(Data extracted from a collection)
———

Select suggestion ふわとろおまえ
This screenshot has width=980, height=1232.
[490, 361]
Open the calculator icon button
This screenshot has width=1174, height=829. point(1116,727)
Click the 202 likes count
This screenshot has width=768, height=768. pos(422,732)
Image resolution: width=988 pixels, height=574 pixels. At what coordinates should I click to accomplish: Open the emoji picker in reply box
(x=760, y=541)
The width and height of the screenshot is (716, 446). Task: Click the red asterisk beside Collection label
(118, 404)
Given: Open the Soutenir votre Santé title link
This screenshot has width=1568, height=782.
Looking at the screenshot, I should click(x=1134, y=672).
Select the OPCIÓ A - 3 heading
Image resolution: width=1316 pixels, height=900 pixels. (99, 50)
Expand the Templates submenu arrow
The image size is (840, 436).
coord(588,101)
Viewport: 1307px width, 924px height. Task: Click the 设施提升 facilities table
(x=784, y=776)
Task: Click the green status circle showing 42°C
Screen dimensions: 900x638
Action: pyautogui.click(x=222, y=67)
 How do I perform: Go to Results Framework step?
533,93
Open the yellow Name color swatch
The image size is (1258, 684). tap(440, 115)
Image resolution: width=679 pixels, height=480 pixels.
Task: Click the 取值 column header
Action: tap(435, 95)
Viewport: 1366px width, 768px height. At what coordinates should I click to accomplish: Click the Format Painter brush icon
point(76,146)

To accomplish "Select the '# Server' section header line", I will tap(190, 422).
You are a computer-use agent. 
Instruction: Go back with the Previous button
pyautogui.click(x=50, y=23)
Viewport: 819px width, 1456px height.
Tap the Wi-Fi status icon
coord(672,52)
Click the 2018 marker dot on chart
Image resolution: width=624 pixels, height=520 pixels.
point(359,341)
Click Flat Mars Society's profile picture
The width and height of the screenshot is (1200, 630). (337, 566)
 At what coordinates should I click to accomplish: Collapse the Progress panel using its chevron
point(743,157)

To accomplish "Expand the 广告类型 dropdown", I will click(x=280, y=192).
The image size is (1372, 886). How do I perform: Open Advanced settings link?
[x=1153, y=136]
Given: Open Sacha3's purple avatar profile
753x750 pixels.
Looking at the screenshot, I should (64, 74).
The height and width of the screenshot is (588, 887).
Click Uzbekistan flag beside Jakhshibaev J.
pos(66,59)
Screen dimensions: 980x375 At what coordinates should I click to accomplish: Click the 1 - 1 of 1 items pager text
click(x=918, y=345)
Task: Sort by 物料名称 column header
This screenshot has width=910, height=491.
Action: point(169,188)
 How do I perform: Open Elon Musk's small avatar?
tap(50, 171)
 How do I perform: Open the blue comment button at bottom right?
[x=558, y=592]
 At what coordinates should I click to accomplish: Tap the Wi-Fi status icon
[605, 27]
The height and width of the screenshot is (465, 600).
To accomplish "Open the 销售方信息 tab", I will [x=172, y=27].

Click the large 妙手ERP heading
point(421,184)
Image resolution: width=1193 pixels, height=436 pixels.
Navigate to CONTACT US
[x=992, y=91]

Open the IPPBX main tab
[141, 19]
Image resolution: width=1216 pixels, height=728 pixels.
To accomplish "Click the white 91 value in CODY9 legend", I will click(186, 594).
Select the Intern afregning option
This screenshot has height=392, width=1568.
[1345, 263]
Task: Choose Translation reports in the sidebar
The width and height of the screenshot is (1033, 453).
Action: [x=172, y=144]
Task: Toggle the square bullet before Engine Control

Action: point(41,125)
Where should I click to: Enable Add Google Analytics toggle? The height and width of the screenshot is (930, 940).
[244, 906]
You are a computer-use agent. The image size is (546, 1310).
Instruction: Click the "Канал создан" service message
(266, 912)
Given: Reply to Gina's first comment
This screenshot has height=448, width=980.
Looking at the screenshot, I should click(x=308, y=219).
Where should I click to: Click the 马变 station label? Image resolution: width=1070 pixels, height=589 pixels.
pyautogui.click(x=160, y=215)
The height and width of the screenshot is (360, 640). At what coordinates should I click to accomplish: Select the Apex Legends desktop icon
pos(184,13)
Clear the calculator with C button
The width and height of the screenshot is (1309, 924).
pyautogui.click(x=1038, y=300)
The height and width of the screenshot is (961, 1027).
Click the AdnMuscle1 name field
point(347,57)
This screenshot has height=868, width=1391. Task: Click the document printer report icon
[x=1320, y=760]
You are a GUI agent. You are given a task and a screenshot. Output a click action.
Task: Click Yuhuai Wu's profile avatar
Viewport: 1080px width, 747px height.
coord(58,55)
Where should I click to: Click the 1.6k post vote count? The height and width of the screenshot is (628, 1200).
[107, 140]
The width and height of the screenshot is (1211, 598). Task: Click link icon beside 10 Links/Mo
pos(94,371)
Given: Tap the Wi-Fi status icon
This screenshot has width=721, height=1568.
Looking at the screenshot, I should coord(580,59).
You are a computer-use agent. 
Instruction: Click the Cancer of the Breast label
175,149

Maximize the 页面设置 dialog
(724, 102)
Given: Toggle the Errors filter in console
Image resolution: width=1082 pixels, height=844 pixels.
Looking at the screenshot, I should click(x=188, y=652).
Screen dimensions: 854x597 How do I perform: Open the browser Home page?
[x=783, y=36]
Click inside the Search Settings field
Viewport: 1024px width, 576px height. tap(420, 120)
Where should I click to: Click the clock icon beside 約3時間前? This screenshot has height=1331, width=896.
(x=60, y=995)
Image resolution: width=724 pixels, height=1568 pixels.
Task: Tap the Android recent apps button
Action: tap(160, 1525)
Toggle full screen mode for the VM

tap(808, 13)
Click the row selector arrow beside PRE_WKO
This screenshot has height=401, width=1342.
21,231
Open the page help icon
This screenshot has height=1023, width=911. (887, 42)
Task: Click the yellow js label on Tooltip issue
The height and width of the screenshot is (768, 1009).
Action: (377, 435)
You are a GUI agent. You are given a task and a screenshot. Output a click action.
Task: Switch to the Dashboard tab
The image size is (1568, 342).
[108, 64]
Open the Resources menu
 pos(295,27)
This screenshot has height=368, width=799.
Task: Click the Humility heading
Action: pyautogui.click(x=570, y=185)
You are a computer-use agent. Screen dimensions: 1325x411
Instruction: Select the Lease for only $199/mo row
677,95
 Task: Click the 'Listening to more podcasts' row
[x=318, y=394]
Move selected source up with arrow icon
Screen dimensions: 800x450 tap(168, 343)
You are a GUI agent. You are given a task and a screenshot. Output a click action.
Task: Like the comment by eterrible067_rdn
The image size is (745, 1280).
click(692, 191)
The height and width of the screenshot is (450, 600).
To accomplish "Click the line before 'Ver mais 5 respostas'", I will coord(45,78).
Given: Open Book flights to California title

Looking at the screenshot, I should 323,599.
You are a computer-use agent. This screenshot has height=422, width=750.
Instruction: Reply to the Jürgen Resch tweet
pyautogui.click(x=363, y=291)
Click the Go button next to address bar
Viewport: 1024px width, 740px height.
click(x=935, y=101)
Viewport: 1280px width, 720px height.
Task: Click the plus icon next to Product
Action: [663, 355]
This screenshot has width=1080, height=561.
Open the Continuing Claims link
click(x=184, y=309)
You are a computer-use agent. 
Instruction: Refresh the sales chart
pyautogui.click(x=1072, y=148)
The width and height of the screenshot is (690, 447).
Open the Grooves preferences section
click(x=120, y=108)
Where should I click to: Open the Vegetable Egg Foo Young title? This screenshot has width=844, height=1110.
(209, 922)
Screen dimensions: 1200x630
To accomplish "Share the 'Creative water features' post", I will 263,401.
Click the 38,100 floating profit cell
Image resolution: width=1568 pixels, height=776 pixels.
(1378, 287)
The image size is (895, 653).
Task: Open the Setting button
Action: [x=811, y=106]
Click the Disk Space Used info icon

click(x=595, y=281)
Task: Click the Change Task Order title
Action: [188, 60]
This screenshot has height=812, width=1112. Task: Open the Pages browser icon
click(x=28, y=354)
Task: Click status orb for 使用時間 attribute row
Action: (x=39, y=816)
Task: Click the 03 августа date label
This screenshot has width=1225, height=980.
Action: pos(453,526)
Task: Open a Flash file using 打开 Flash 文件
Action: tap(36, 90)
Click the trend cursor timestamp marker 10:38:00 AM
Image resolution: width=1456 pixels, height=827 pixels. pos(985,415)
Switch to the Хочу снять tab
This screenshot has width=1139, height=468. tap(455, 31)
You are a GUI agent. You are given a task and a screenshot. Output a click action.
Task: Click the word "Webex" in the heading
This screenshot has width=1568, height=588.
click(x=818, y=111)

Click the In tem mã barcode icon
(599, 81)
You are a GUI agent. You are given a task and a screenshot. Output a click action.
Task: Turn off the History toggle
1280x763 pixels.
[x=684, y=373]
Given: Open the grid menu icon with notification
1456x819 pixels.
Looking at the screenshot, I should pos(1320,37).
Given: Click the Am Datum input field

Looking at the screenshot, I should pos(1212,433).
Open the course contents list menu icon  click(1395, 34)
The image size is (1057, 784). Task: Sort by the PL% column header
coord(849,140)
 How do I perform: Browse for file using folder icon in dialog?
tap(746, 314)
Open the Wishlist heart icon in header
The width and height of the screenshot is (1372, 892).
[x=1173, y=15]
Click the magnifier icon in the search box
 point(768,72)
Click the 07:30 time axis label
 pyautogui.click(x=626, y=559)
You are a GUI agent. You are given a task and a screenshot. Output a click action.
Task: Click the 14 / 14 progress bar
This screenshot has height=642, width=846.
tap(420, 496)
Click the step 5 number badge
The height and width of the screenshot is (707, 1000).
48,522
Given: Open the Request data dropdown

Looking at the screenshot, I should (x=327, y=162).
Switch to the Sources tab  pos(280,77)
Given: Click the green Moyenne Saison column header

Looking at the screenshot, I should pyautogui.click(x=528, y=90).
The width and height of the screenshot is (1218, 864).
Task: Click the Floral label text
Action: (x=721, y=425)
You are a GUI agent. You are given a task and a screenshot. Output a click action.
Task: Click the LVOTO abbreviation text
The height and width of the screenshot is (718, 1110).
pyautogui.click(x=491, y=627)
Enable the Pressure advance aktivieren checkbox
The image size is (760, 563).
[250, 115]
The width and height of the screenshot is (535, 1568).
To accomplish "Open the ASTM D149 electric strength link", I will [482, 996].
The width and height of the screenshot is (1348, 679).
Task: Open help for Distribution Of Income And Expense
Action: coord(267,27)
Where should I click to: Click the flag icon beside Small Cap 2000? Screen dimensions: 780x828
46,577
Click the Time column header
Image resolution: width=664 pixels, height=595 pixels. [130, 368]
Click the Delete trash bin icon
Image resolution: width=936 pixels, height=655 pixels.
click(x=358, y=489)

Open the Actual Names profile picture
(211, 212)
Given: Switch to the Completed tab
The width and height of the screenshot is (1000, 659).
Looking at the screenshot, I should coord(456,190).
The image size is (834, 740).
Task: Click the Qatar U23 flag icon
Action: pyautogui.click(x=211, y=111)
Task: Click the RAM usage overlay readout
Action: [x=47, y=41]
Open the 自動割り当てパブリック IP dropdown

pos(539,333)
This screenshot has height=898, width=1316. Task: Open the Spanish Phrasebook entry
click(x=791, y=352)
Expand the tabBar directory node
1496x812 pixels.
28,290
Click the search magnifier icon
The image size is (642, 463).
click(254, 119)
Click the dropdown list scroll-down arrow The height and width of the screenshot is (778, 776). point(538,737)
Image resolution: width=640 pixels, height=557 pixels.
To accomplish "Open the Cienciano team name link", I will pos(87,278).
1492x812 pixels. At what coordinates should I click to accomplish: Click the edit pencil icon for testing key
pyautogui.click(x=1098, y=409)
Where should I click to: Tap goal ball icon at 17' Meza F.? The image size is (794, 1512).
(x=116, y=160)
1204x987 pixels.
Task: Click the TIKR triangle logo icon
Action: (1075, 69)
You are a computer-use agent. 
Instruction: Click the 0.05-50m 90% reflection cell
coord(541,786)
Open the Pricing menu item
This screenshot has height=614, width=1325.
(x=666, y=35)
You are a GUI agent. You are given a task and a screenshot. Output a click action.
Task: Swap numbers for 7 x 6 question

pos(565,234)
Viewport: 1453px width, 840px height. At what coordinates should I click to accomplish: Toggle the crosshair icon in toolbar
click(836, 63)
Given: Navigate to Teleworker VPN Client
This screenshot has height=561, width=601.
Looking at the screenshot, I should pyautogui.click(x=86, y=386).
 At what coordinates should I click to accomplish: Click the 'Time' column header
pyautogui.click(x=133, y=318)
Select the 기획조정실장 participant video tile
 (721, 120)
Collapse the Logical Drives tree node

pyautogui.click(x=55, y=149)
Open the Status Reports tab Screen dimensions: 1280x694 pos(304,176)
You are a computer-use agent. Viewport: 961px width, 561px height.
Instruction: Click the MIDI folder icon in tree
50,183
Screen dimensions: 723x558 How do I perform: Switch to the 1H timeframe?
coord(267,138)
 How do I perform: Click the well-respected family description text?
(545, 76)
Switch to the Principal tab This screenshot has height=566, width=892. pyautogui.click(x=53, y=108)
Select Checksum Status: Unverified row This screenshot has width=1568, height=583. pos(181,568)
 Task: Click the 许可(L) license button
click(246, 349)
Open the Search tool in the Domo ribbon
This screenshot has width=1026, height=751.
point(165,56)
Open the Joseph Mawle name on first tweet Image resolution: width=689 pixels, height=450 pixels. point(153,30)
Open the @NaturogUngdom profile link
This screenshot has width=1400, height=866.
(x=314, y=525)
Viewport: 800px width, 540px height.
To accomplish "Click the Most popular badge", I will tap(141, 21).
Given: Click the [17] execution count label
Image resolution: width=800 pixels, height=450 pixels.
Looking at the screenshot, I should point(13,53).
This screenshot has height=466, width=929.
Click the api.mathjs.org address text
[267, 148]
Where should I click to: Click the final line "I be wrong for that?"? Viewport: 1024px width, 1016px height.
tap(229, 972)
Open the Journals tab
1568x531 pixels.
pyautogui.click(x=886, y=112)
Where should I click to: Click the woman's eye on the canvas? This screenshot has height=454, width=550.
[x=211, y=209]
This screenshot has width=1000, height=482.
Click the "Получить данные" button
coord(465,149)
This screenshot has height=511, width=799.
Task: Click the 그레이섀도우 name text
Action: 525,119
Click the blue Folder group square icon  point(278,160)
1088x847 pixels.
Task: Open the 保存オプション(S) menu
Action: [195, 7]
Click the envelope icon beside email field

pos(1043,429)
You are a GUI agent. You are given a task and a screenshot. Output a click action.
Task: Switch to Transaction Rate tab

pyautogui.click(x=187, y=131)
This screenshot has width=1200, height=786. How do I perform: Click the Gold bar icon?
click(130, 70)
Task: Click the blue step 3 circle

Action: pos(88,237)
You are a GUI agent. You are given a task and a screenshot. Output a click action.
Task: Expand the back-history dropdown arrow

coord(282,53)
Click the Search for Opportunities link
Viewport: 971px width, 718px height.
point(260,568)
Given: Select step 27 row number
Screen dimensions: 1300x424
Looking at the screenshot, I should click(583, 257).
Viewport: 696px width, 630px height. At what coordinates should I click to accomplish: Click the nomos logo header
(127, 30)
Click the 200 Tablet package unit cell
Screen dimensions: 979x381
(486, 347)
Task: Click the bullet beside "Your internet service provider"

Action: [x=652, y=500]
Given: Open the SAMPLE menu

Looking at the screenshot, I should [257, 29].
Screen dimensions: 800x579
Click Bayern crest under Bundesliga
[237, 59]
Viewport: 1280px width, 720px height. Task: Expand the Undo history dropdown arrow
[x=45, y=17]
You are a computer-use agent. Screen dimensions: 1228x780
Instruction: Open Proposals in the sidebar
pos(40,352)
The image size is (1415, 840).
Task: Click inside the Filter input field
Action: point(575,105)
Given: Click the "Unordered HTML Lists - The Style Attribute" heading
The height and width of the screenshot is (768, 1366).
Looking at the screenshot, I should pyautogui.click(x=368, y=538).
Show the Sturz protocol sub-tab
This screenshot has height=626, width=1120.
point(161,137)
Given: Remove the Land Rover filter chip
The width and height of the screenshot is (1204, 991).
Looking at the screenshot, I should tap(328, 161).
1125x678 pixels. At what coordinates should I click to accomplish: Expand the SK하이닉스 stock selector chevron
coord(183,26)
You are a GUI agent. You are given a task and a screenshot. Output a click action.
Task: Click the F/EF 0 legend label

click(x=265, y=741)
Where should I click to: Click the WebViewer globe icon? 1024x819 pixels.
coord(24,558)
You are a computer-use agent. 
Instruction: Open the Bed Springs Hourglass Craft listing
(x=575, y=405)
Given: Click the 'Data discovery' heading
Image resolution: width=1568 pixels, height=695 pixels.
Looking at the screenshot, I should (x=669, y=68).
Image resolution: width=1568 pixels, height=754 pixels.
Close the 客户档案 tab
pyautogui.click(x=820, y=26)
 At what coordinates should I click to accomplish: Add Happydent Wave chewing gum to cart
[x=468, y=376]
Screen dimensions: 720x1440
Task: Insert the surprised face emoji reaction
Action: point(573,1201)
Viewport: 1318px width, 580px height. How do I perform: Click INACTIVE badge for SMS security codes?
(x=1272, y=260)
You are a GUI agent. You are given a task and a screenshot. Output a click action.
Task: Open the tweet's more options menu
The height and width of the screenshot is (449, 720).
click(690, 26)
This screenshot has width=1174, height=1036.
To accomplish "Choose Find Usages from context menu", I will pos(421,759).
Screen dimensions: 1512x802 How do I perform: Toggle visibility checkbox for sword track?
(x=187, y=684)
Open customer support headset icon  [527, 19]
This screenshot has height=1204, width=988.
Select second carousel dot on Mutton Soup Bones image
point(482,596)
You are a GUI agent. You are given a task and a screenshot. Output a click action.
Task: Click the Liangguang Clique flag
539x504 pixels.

———

Exercise: Some lines above contain the word "Choose". Copy each of them.

Exercise result:
Task: Choose Translation reports in the sidebar
To accomplish "Choose Find Usages from context menu", I will pos(421,759).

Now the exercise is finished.